In every case, though, the Superintendents who testified in the House Committee, denied that they had enough money despite the evidence that they have met adequacy according to the public data. And they all made excuses for performance failures. They said that the test scores don’t actually measure student performance and that it is unfair to compare them to other states or to each other.



Of particular note, is the “Preacher”- Superintendent from Vienna, Mr. Joshua Stafford. He asked for an “Alleluia” and “Amen” for the success of EBF. I’m not kidding. Meanwhile, his student proficiency has dropped from 41% in 2017 to 24% now. Mr. Stafford also went off on a tangent, remarking how successful Illinois is compared to Indiana as we hit a trillion-dollar GDP, and Indiana’s economy is just half of ours. First, that trillion-dollar economy, which of course, we are glad Illinois met, is an inflationary economic figure, and secondly, what Stafford should be comparing is that Illinois spends 42% more on education than Indiana, and Indiana has better NAEP scores. Check out these charts from our friends at Wirepoints.





When State Rep Brad Halbrook asked why Stafford wanted to dance on the tables (he said we should be doing so because everything is going great in Vienna), both he and Jennifer Garrison, the superintendent for Vandalia, said the tests are not true assessments of student performance.

Well – how else are we to measure student achievement? Should we scrap all testing? Never measure anything? These people would not survive in the private sector, where performance is measured daily in many professions. FIVE YEARS OF BILLIONS IN MORE MONEY AND NO IMPROVEMENT! And none of the experts can adequately explain that.

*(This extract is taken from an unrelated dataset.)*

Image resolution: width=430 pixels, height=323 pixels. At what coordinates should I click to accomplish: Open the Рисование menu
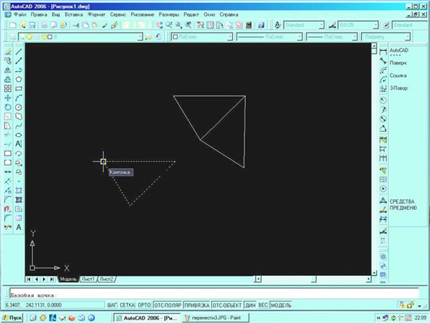coord(142,14)
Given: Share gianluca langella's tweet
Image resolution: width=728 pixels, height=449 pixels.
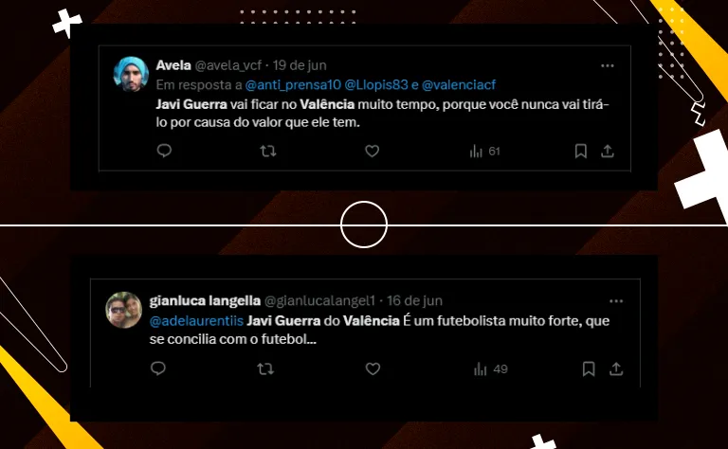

There are plenty of unanswered questions. Conservative state reps met with staff and asked a number of questions following the hearing. The big question is how can these superintendents say they are not adequately funded when the data shows they have revenues that far exceed the EBF adequacy target, including the per-pupil adequacy target.


Nothing adds up between the data and the conversations. If they come back and say that the Adequacy number isn’t the whole number needed to fund students or that the revenue number in the report card includes items not covered by the adequacy number, then that only means they believe we can’t educate students until every school district is spending a minimum of 20-25-30, 000 per student. That is insanity. But, they want you to believe that. We are already spending those amounts. And Chicago is spending nearly $30k/student, and only 25% are proficient.

The answer to all of this, of course, is school choice funded by Educational Savings Accounts that fund students and not systems. Let competition bring out the best schooling for students who have varied interests and needs.

Much more to follow on this.



Last week I promised to highlight a few bills that would be good ideas. I am going to present that next week as the EBF topic was more important to cover.

But this bill from downstate Senator Chapin Rose caught our eye, and we just had to do a graphic on it.




SB 1867 - Creates the If This Is Such A Good Idea, Let's Start With You Act.

1. Convert Millennium Park into a solar energy park.

2. The City of Chicago must mount one wind energy turbine on Cloud Gate (The Bean exhibit) in Millennium Park.

3. The City of Chicago and the Chicago Park District must place at least one wind energy facility in each public park operated by the City or Park District.